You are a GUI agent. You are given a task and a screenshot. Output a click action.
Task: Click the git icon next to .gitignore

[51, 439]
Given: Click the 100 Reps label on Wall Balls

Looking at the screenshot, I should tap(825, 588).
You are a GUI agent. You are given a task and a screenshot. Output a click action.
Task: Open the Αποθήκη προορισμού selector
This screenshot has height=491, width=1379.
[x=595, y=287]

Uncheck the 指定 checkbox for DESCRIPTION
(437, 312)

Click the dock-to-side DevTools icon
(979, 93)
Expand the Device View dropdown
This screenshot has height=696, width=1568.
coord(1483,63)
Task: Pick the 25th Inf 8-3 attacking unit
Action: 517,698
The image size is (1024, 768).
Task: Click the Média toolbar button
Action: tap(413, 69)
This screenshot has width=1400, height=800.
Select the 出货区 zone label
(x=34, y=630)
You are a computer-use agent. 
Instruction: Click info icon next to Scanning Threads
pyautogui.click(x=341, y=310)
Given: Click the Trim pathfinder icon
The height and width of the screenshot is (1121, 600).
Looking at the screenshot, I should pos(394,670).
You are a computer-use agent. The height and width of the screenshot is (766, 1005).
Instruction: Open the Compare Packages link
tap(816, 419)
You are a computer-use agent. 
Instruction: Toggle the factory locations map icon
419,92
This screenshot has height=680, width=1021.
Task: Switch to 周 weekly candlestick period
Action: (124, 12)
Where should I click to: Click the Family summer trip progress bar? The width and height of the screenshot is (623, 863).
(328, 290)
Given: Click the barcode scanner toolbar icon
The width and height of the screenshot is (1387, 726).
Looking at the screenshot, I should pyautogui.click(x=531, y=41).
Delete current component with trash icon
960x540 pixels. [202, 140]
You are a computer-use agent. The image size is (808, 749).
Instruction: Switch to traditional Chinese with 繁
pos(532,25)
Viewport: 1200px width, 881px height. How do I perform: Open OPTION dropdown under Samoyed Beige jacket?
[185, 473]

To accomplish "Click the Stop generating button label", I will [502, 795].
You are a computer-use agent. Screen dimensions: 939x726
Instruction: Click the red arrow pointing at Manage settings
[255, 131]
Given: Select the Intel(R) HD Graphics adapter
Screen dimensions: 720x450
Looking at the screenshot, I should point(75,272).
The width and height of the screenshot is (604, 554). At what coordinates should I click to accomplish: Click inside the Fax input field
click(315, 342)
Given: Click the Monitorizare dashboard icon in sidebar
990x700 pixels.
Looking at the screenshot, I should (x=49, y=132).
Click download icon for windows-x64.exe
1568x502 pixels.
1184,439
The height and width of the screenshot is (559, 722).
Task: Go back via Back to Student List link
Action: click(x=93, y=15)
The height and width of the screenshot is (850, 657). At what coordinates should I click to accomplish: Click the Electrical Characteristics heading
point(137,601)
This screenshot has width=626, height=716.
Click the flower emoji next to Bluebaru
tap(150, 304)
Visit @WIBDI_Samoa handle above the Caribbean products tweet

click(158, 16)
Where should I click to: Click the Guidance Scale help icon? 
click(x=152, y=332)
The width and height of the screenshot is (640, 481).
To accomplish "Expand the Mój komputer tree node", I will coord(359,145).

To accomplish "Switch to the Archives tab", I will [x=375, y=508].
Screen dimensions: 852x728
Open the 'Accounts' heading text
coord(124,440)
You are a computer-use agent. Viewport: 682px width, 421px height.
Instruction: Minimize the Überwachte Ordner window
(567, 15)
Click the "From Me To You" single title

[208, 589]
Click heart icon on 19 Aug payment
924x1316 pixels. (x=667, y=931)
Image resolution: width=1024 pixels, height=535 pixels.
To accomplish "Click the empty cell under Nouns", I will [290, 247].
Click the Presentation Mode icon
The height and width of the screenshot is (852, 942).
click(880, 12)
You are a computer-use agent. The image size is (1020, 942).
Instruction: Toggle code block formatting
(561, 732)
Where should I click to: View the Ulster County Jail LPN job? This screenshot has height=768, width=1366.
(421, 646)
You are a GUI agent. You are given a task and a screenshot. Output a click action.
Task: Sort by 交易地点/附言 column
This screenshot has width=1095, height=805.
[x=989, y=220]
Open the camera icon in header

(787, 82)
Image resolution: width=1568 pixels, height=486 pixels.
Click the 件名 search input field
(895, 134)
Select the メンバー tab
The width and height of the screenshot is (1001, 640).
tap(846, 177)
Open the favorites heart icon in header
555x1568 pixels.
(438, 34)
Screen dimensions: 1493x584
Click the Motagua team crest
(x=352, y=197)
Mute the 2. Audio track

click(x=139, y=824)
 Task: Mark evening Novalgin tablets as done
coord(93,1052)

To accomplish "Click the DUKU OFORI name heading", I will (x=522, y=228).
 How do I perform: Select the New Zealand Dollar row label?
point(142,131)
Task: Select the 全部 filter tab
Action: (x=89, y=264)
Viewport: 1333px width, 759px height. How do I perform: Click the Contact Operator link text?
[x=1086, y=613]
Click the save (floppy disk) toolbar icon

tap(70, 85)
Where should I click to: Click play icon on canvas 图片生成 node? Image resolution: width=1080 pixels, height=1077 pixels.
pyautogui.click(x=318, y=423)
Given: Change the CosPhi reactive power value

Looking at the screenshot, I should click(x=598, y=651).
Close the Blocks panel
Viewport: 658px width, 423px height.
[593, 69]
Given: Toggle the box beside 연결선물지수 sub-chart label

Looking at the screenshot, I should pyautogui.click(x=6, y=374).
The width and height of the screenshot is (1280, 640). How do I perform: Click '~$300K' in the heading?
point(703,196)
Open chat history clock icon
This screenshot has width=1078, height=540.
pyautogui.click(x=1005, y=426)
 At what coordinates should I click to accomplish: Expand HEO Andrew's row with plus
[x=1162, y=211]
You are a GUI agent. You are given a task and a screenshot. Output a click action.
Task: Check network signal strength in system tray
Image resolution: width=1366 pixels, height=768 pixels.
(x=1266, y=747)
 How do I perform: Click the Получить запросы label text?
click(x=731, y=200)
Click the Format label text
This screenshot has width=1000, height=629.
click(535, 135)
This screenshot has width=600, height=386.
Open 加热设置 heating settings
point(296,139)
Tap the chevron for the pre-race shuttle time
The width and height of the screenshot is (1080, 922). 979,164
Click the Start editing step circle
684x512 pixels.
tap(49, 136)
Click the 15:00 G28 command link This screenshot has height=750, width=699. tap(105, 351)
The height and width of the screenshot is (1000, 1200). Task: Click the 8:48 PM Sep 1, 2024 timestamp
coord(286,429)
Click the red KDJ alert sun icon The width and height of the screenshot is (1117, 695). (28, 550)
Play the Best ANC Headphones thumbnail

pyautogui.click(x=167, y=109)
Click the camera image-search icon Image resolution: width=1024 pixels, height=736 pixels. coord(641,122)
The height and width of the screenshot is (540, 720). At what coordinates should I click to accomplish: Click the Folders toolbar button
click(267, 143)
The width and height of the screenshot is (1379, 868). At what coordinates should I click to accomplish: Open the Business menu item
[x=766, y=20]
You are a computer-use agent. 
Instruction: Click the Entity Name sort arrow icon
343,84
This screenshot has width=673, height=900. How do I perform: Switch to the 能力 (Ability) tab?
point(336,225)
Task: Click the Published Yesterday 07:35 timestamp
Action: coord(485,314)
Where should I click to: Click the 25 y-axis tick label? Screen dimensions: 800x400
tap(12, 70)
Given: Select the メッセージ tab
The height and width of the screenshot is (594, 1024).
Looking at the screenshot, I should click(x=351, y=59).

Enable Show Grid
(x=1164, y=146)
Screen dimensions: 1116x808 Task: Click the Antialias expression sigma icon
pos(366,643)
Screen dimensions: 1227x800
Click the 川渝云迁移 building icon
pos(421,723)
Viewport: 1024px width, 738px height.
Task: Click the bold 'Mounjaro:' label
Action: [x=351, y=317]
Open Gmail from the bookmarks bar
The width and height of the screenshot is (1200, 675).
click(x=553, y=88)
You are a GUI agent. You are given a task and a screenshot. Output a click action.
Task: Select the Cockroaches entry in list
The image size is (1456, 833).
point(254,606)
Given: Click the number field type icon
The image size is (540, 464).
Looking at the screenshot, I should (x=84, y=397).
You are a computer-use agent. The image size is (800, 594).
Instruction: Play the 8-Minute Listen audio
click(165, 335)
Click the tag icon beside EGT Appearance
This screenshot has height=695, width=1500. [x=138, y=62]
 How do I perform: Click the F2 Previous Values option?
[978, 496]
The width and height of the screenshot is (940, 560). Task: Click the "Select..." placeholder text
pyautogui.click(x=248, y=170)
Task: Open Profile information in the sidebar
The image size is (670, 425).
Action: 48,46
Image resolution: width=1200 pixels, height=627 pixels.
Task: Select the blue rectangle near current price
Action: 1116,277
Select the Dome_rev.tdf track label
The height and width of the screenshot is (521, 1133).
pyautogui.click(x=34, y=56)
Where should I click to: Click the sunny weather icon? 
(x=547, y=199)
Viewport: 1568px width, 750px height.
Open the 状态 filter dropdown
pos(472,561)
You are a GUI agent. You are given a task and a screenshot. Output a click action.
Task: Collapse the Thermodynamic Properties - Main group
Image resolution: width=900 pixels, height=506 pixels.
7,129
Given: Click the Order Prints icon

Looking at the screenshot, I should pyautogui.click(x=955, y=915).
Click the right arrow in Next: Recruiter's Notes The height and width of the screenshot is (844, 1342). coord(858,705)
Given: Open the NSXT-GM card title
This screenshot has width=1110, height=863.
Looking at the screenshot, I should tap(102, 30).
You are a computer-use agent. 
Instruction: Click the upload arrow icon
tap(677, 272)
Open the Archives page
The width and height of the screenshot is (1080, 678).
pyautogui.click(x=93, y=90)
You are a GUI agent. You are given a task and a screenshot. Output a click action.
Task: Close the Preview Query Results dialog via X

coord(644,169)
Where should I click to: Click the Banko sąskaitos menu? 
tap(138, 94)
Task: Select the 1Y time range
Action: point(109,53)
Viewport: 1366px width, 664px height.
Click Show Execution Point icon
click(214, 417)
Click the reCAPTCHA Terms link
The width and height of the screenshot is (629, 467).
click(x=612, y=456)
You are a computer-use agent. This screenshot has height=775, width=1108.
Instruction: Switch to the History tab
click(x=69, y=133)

=-=-=

# Instructions for the task
Transcribe only, please, the lines from the first line of the records through the line with "Task: Open the Αποθήκη προορισμού selector". Both of those lines are included.

# Exercise result
You are a GUI agent. You are given a task and a screenshot. Output a click action.
Task: Click the git icon next to .gitignore

[51, 439]
Given: Click the 100 Reps label on Wall Balls

Looking at the screenshot, I should tap(825, 588).
You are a GUI agent. You are given a task and a screenshot. Output a click action.
Task: Open the Αποθήκη προορισμού selector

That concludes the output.